* **Extract**:

________

Friday, March 11, 2011

Imbolc 12

Fasting and sacrifice should be routine as Imbolc moves forward. The seasons shift and flow. The flesh and spirit need reminders of sweetness and taste and abstinence can foster that. Learn not to take anything for granted by willingly and eagerly offering your treats. Use this time to also curb weakness for habits are broken with routine as sure as they are made with them.

Thursday, March 10, 2011

Empath at Eight (Happy Birthday, Ethan Wood---Love, Pop-Pop)

Eight year old boys are eight year old boys and this kid I know is very much an eight year old boy. Likes video games, rough house, fart jokes, Legos, Batman, and tons of things germane to the wonders of a eight year old world. This one kid is a bit different though. He is an Empath.

Empaths have a gift. The gift of feeling others’ feelings. Some might think it a curse. I did and resisted that very gift inside myself for decades. Called in the gifted ones to understand what people really felt and appreciated how important it is to know. Just wanted it to be someone else’s gift. Anyone else’ gift.

I know one that lives his gift at an early age. Showed it early and often. Feels what others’ feel and moves on what he feels. Watched as he moved to comfort a friend who was in a time out during Karate class. Not even his Karate class. Just a kid he knew in passing from another class. I watched as the Empath went over and sat near his friend. He wasn’t asked….he just felt. Just knew. The Empath knew the kid needed company. Needed to know time out was just time out. The Empath went and sat without a word. Just comforted.

Then the day of great wisdom arrived. The Empath held his brother….held the baby that was meant to be. I saw the wise Elder. The one that knew exactly how important that moment was. When asked if he was ready to leave, the Empath said, in a soft voice that explained all he needed in one word, “No.”. So we stayed a while longer.

It was magic. It was a then seven year old holding his brother, comforting his mother and father, and inspiring his Pop-Pop. He was quiet, reverent, loving, healing, and fully present. The most present one in the room……well, except for his brother. It was then I knew how very special the Empath really was. He felt things….and understood what he felt…….and knew exactly what to do.

Eyes that shined with only slightly withheld tears. Tears of unconditional love and amazing strength. He was fully present. Above the shock and trauma of the moment that gripped most there. Barely eight…..and he was the Elder. I watched and learned from him that day. Saw the man he already is and the greatness that is his for all the days ahead.

Ethan Wood turns eight today. He is a good kid with kid likes and kid adventures. He is more though……..he is an Empath. That makes his eighth birthday even more special. Enjoy the moment, Ethan. I love you and I am deeply honored to know there are beings like you on this planet.

Happy Birthday, Ethan Wood.

I love you, Pop-Pop

Wednesday, March 9, 2011

Write-In

My vote counts. That is why I am writing-in my vote in the next presidential election. It is my decision. It is only one vote but it is my vote. My voice to the Washington that listens to others long before they hear what I have to say. I will write-in my vote as a statement that it was my decision about the individual that represents me as President. My vote is my voice……and my voice will be heard and known long before one vote on one day in one election. My vote is merely part of my voice. You are hearing it now. Suggest you remember it because it is here everyday inside of me. Now…..about my vote.

It might be a Democrat. It might be a Republican. It might be something else. Might be a man. Might be a woman. It will be a person that will go to Washington to lead. To set the example for those in Washington and everyone that looks to Washington as representative of this country to the world. They will be the best choice I can make based on the information I gather and evaluate.

________

* **Given instruction 1**: Reproduce verbatim the records from the line with "The height and width of the screenshot is (263, 641)." to the line with "Action: 123,78", including both of those lines.
The records that come next are unrelated to the blog posts.

* **Supplied records**:
________

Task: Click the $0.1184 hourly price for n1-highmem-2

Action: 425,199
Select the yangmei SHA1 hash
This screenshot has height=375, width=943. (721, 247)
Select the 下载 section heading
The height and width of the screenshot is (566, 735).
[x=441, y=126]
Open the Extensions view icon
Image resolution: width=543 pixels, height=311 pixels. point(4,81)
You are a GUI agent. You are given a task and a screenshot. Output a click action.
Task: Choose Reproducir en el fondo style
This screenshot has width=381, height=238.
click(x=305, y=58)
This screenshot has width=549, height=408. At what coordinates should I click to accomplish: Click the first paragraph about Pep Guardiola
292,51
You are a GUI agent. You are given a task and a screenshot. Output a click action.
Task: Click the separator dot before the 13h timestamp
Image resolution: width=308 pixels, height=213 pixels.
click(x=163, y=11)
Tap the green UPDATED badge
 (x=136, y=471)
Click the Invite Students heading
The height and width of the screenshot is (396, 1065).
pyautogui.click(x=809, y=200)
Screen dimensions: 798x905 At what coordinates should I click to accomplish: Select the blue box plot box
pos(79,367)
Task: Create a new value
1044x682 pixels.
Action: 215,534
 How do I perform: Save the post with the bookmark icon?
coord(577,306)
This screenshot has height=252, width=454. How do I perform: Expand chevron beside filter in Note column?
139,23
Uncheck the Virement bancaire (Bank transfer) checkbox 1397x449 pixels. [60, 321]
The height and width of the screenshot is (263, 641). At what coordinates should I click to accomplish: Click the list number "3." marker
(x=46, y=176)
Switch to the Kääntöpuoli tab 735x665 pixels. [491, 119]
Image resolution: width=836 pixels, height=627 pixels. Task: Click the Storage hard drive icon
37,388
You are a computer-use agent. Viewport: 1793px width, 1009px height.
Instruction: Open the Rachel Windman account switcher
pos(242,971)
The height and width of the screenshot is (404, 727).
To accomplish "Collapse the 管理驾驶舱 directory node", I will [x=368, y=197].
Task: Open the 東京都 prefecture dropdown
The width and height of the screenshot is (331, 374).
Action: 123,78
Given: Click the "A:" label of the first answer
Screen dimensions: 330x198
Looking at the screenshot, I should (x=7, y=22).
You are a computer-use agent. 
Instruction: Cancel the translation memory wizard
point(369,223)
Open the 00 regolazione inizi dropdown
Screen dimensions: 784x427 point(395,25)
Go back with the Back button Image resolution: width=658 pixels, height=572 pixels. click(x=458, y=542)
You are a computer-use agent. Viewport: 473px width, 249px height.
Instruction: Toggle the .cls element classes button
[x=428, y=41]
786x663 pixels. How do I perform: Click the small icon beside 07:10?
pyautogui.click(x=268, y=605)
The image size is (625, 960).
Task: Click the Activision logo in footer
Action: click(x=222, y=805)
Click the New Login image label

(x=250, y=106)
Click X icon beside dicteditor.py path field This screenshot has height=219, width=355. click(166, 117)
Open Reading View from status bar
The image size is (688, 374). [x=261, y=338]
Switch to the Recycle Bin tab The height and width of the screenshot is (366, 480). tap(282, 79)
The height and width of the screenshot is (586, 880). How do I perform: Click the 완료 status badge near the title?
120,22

________

* **Given instruction 2**: According to the blog posts, how does the writer intend to cast a vote in the next presidential election?

* **Exercise result 1**:
The height and width of the screenshot is (263, 641). At what coordinates should I click to accomplish: Click the list number "3." marker
(x=46, y=176)
Switch to the Kääntöpuoli tab 735x665 pixels. [491, 119]
Image resolution: width=836 pixels, height=627 pixels. Task: Click the Storage hard drive icon
37,388
You are a computer-use agent. Viewport: 1793px width, 1009px height.
Instruction: Open the Rachel Windman account switcher
pos(242,971)
The height and width of the screenshot is (404, 727).
To accomplish "Collapse the 管理驾驶舱 directory node", I will [x=368, y=197].
Task: Open the 東京都 prefecture dropdown
The width and height of the screenshot is (331, 374).
Action: 123,78

* **Exercise result 2**: By writing in the vote.